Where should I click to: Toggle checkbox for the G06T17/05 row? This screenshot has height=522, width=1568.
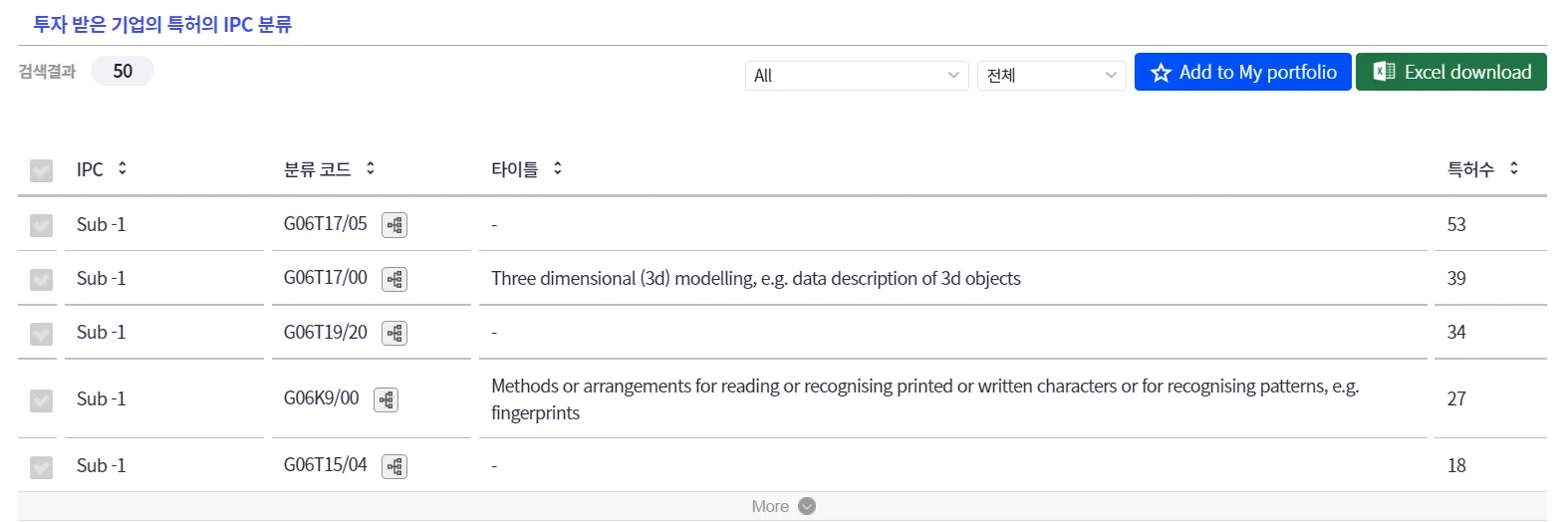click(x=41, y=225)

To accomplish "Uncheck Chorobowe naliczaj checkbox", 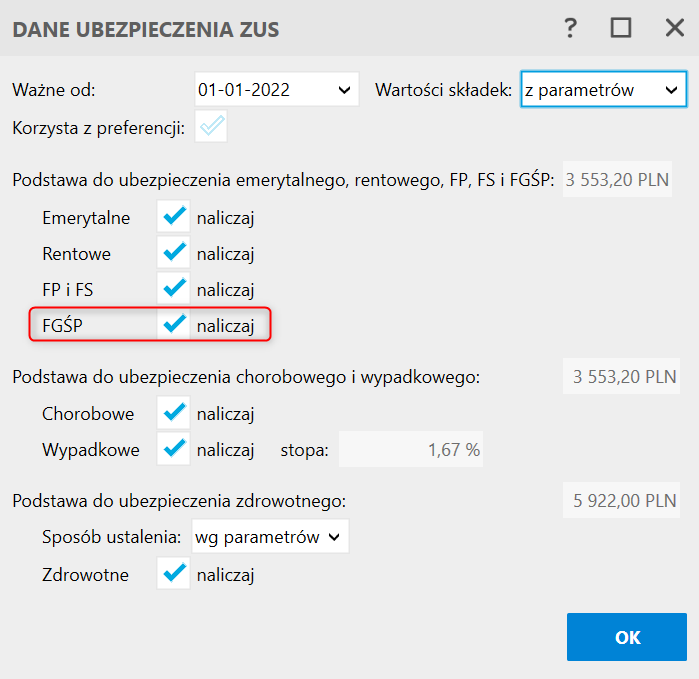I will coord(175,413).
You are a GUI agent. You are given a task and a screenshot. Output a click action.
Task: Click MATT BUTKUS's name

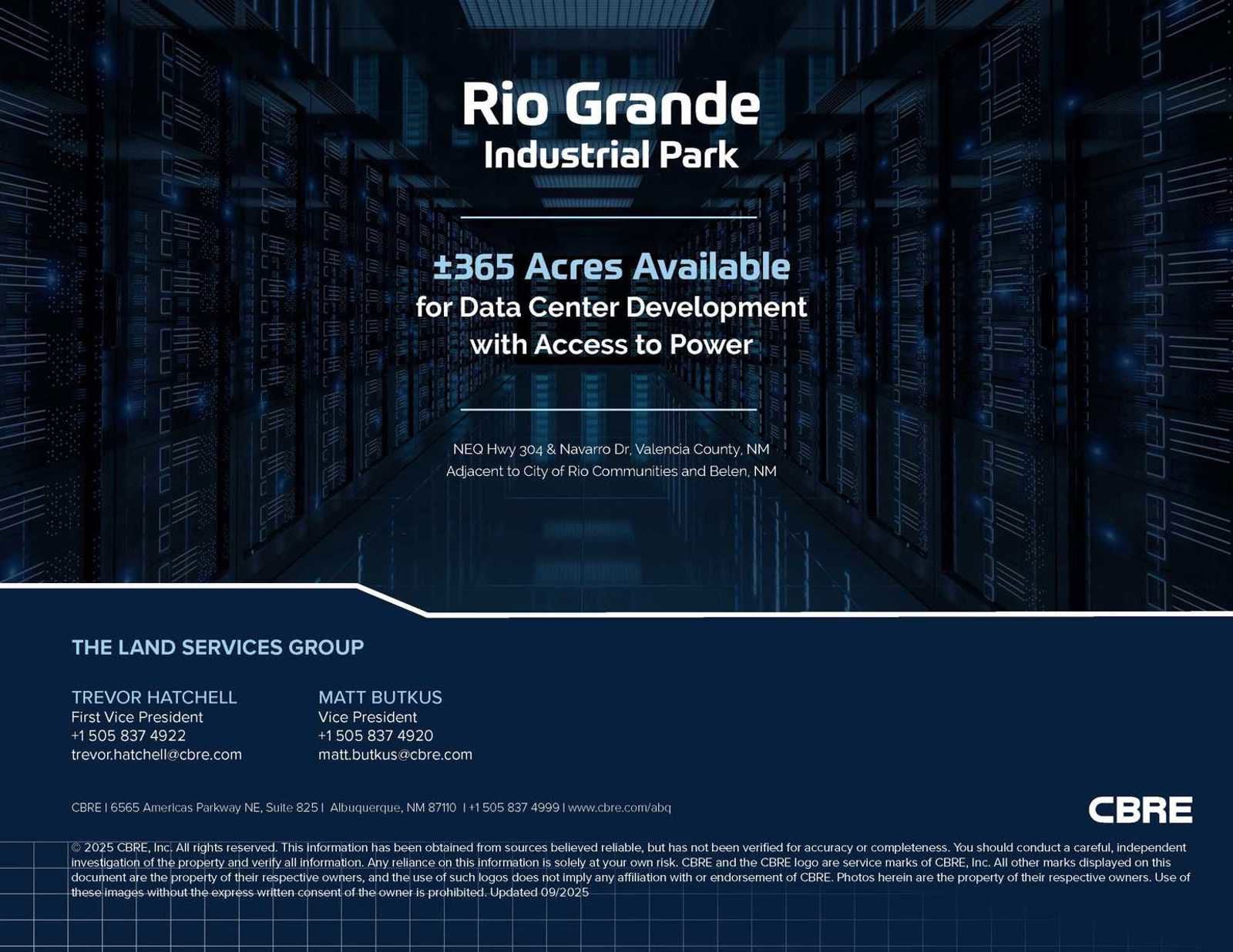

——————

◆ JOB:
Find each line in the data above that contains the word "screenshot", and copy those lines out in full.

◆ SOLUTION FOR THIS EXERCISE:
Where should I click to: Toggle checkbox for the G06T17/05 row? This screenshot has height=522, width=1568.
You are a GUI agent. You are given a task and a screenshot. Output a click action.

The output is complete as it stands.